**DIRECTIONS FOR THIS TASK**
Write out every line of the material as it stands, apart from the pictures.

**INPUT DATA**
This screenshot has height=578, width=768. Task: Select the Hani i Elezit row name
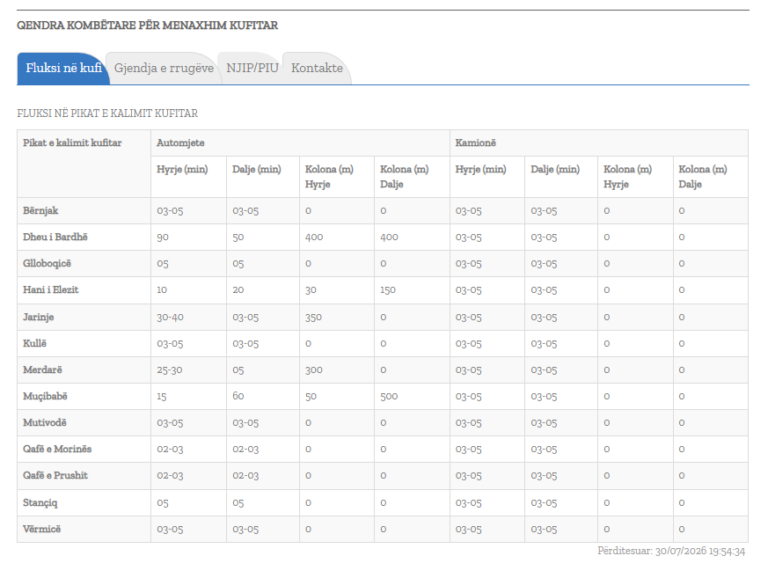pyautogui.click(x=51, y=290)
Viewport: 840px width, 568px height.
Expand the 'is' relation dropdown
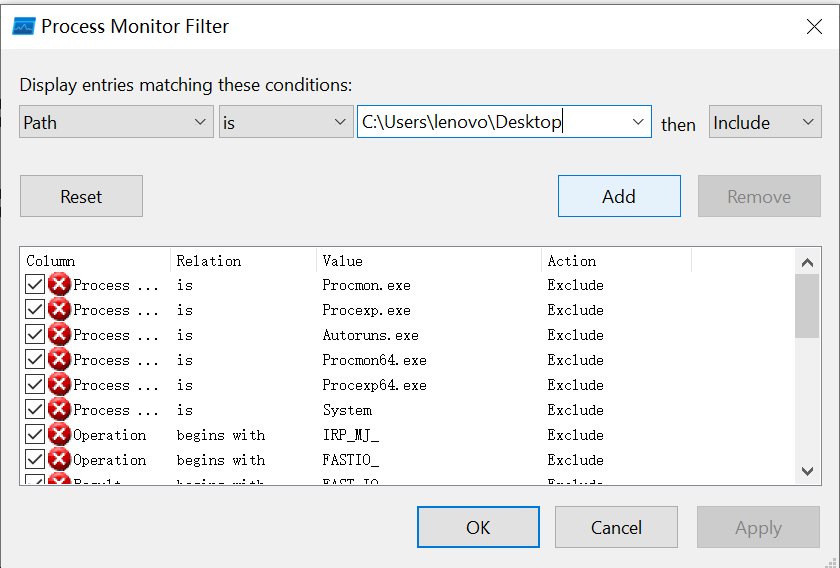[286, 123]
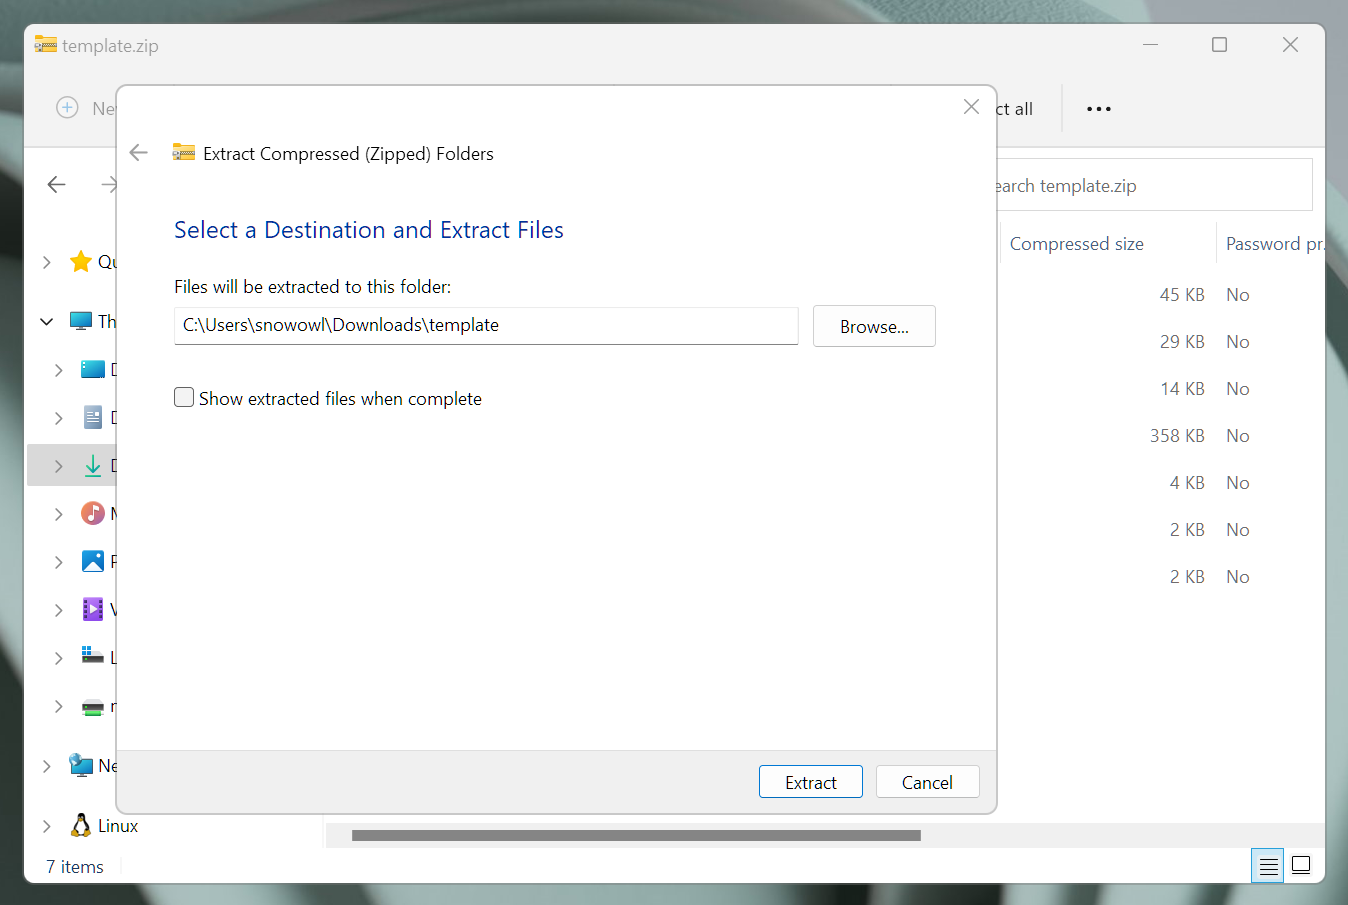The width and height of the screenshot is (1348, 905).
Task: Collapse the This PC tree node
Action: (x=47, y=321)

**SOLUTION FOR THIS TASK**
This screenshot has height=578, width=768. Task: Select the Hani i Elezit row name
pyautogui.click(x=51, y=290)
Viewport: 840px width, 568px height.
Expand the 'is' relation dropdown
[286, 123]
The width and height of the screenshot is (1348, 905).
Task: Collapse the This PC tree node
Action: (x=47, y=321)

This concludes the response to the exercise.